Would you say your local planning department exhibits passion and creativity in its work? As Jaime Lerner, city-planner/architect and now-legendary former Mayor of Curitiba Brazil, puts it, does your civil service exhibit energy, or excuse? Is it a persuasive champion for progressive and sustainable city-building? Or do you think these words should be associated only with political leaders, not civil servants? I hope some good dialogue results from this - we need it.
Perhaps in the New Year I'll find some time to turn my speech into a longer post.
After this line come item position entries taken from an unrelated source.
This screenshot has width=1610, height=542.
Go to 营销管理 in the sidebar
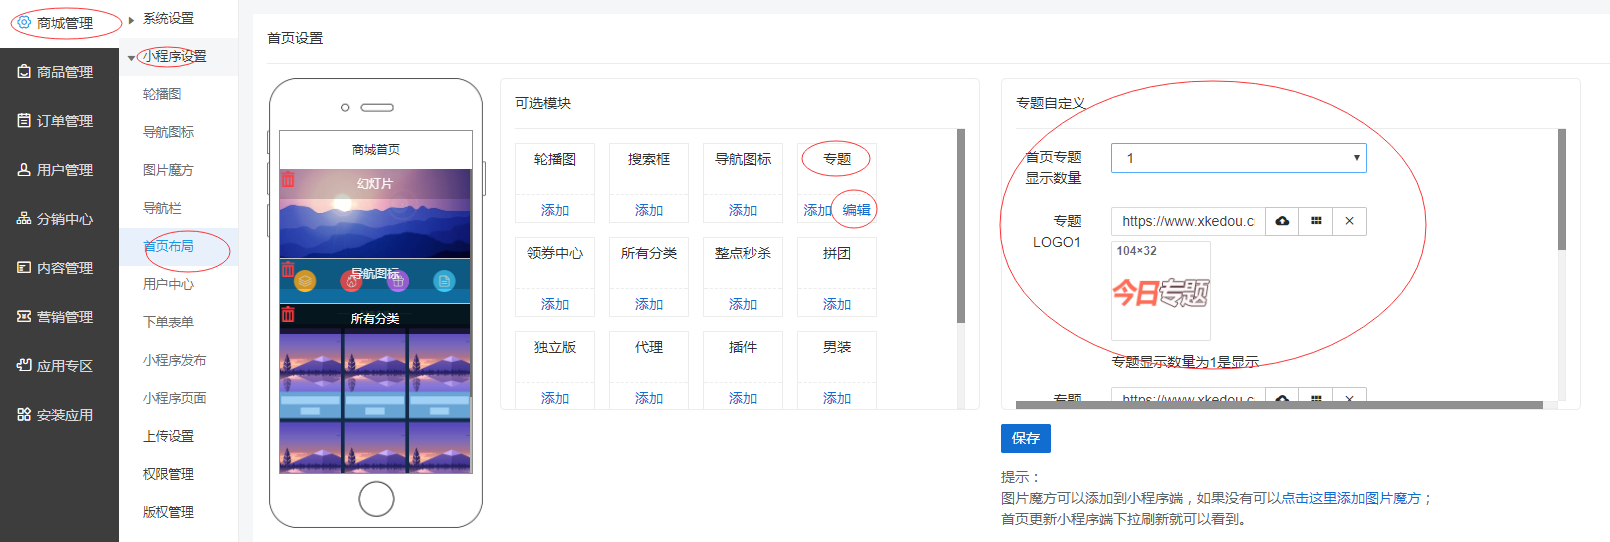59,317
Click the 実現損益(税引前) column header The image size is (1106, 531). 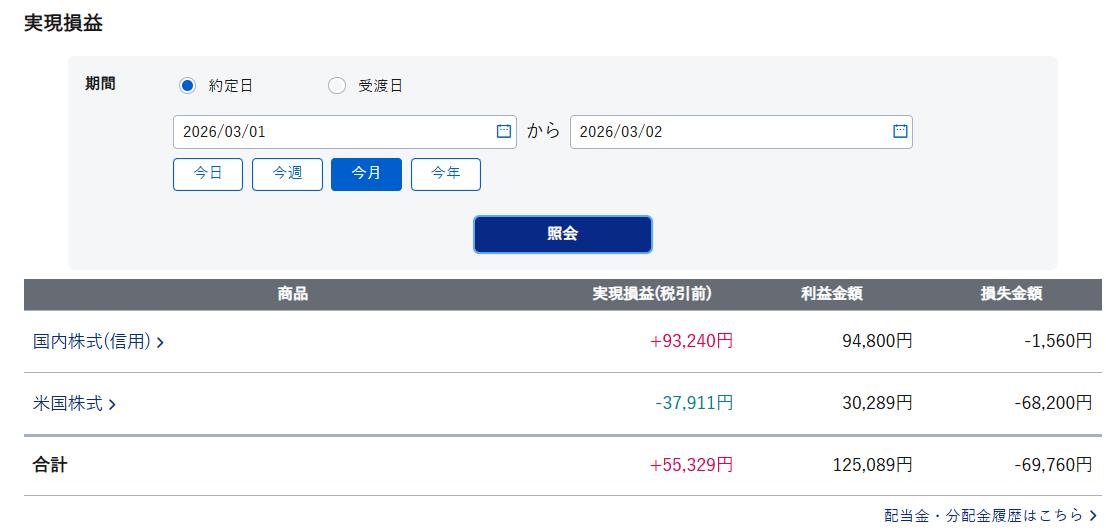click(652, 294)
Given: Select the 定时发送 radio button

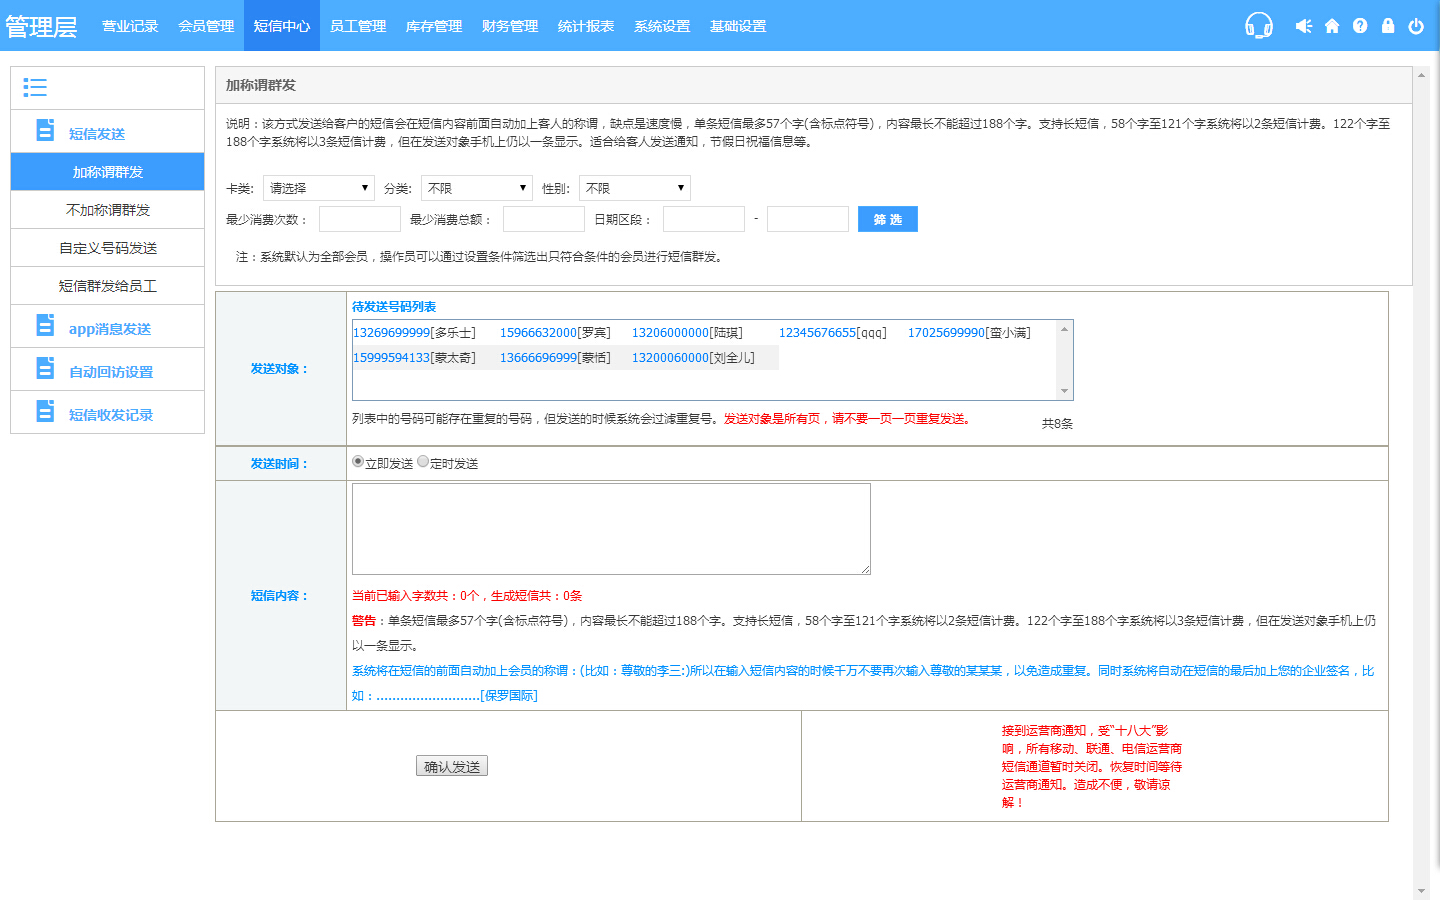Looking at the screenshot, I should pyautogui.click(x=423, y=462).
In the meantime though, here's a resulting article from Novae Res Urbis, a great Toronto-based planning "e-magazine":
NovæResUrbis - GTA edition
WEDNESDAY • DECEMBER 3 • 2008
TIME FOR CHANGE
Passionate planning needed
Borrowing rhetoric from American president-elect Barack Obama, City of Vancouver planning director Brent Toderian said the planning profession needs change. "We need to be much more persuasive, much more creative, more dogged and passionate than frankly our profession has been," Toderian told the crowd of 830-planning professionals gathered at the Royal York Hotel for the 18th annual University of Waterloo planning alumni of Toronto dinner, Monday night. "I believe planning departments across the country need to be thought-leaders, partners of politicians we tend to be too passive as a profession and not nearly passionate enough about what real progressive city building is and needs to be."
A graduate of the Waterloo planning program, Toderian was the first person in the annual event's history to attend the dinner as a student, as an alumnus and then return as a speaker. He has been called an "urban firecracker" by the Globe and Mail and is a passionate advocate for creative city building, working in Ontario, Calgary and now Vancouver.
Toderian admitted that he could have talked about specific projects from his planning department or planning for the 2010 Olympic Games, but instead he decided to bend the ear of his target audience and inspire change.
He said there is a new generation of planners-a creative wave-knocking on the door. "Planning departments are not regulators, we're not rule defenders, we're not merely passive followers of politicians or community and we're not poll-takers," he said. "We are professional and persuasive voices in progressive, sustainable city building, creative and engaged listeners and leaders. We need different planning departments across the country with a much stronger sense of urbanist leadership, more of a design background and much better at strategic thinking."In a challenging tone, Toderian asked: are planning departments prepared for the next generation of leadership?